**Extracted information**
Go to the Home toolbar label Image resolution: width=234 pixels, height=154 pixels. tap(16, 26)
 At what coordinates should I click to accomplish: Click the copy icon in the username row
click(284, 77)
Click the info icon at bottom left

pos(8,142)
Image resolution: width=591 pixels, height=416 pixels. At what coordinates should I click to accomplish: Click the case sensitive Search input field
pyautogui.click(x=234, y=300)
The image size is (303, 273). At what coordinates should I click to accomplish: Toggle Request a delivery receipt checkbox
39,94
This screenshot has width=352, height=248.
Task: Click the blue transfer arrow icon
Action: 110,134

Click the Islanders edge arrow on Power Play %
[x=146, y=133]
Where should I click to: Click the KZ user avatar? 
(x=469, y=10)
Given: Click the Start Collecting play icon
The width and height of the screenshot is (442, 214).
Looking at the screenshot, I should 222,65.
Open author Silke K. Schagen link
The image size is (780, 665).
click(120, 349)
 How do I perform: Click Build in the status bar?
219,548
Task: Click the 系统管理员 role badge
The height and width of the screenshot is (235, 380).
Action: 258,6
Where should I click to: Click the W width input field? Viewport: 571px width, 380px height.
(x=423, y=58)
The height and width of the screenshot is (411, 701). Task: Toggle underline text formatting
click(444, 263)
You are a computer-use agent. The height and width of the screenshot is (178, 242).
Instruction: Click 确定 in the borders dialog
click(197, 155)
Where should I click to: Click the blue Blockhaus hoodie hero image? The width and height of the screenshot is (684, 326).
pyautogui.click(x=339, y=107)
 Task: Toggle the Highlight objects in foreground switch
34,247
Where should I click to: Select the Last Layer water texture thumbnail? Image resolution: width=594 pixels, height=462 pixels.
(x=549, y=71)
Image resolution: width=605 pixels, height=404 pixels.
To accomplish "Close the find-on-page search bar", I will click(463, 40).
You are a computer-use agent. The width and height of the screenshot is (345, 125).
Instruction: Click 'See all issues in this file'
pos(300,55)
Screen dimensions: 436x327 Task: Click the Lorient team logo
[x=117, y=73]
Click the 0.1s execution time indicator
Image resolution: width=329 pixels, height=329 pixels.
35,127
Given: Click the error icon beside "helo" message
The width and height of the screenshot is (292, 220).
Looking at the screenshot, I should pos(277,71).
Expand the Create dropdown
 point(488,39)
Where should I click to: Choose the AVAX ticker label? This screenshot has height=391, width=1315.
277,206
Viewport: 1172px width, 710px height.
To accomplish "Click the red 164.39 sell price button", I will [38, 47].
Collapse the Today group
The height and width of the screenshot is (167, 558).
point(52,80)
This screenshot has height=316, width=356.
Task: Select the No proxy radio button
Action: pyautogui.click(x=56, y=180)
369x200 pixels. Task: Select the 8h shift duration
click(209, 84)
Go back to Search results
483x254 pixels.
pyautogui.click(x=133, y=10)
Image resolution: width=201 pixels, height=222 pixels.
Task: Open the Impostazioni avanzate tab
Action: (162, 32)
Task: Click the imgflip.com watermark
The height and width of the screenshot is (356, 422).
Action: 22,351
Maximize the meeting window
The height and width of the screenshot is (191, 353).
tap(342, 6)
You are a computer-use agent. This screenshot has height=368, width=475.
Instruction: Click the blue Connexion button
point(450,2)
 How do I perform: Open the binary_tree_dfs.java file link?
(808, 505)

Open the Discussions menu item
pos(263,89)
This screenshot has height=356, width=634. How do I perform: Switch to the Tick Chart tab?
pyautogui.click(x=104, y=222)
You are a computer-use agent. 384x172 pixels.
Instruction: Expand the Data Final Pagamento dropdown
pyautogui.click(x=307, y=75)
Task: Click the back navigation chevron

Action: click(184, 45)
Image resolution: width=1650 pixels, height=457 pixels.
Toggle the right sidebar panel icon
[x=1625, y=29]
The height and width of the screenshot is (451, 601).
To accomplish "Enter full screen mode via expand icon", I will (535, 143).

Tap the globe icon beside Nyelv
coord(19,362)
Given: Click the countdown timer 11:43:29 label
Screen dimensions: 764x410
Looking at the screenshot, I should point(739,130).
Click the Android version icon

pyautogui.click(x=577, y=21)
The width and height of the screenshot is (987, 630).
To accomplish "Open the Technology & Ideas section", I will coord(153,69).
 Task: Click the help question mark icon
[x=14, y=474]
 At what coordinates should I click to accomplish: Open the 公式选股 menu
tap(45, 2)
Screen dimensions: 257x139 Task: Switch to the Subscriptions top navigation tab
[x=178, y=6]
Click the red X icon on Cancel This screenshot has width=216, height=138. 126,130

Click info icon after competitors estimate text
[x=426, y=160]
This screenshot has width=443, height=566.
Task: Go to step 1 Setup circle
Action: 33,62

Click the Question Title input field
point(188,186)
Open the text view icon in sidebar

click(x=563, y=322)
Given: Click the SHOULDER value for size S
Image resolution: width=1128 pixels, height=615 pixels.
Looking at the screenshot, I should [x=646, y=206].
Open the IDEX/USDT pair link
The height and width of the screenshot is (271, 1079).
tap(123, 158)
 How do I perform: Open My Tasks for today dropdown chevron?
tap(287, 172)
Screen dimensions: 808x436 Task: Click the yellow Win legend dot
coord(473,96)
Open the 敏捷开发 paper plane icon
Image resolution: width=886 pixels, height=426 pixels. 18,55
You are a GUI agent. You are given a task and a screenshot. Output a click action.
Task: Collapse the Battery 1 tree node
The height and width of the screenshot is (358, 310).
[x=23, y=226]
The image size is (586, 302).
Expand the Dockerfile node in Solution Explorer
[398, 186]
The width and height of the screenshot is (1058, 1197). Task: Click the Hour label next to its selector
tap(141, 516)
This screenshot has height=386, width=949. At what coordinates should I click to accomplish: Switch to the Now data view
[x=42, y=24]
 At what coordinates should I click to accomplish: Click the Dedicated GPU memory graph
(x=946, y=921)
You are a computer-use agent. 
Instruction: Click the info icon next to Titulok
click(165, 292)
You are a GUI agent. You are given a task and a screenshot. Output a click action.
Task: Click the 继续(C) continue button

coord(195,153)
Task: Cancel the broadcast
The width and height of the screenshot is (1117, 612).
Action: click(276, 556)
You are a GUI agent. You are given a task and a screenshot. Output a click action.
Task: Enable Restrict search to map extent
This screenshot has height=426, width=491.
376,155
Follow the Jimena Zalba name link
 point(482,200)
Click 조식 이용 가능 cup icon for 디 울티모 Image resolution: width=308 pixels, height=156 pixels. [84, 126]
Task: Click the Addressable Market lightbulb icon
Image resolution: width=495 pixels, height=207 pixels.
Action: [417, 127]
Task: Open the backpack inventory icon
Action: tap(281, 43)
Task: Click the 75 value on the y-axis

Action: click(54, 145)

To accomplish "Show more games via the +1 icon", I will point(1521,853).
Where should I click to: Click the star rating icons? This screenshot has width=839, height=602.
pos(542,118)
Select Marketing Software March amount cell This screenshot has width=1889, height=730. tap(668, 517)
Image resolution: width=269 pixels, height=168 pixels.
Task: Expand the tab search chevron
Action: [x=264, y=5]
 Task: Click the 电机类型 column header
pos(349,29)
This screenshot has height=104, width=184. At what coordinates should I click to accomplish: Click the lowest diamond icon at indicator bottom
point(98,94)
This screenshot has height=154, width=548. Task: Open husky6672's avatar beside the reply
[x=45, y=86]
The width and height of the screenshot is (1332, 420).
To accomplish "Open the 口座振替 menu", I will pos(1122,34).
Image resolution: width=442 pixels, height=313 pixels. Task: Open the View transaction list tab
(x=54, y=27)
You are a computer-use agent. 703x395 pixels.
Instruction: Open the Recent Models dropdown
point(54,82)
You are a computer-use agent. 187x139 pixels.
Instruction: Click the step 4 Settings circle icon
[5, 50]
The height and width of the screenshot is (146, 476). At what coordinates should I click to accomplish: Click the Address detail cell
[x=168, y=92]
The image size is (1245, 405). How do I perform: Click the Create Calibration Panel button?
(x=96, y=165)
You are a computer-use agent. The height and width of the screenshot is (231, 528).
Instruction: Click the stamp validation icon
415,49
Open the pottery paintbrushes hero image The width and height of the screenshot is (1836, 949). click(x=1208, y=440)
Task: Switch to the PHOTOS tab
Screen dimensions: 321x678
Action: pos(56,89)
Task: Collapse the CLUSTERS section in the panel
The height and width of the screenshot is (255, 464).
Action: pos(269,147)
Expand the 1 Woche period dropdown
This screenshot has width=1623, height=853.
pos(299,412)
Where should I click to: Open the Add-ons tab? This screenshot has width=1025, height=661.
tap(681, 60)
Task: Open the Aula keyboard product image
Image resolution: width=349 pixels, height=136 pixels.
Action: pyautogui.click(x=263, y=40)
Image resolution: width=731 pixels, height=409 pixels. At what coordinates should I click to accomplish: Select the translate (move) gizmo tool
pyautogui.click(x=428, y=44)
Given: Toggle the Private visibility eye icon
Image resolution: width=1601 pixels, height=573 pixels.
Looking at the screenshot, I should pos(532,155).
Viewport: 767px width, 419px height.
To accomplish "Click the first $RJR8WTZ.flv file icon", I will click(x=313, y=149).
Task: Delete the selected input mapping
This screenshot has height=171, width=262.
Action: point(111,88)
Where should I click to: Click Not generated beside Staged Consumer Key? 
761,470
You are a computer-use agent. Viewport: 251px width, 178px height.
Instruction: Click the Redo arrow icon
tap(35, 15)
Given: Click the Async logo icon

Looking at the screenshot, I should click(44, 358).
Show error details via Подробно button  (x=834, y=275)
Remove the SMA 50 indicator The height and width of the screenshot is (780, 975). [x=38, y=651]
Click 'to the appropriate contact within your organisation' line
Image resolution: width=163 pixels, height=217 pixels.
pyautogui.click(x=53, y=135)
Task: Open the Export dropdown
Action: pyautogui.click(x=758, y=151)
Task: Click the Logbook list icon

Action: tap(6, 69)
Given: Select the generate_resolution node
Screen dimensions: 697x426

**Work to complete**
In the records, which lines use the word "Cancel"? Report them.

**Answer below**
Click the red X icon on Cancel This screenshot has width=216, height=138. 126,130
Task: Cancel the broadcast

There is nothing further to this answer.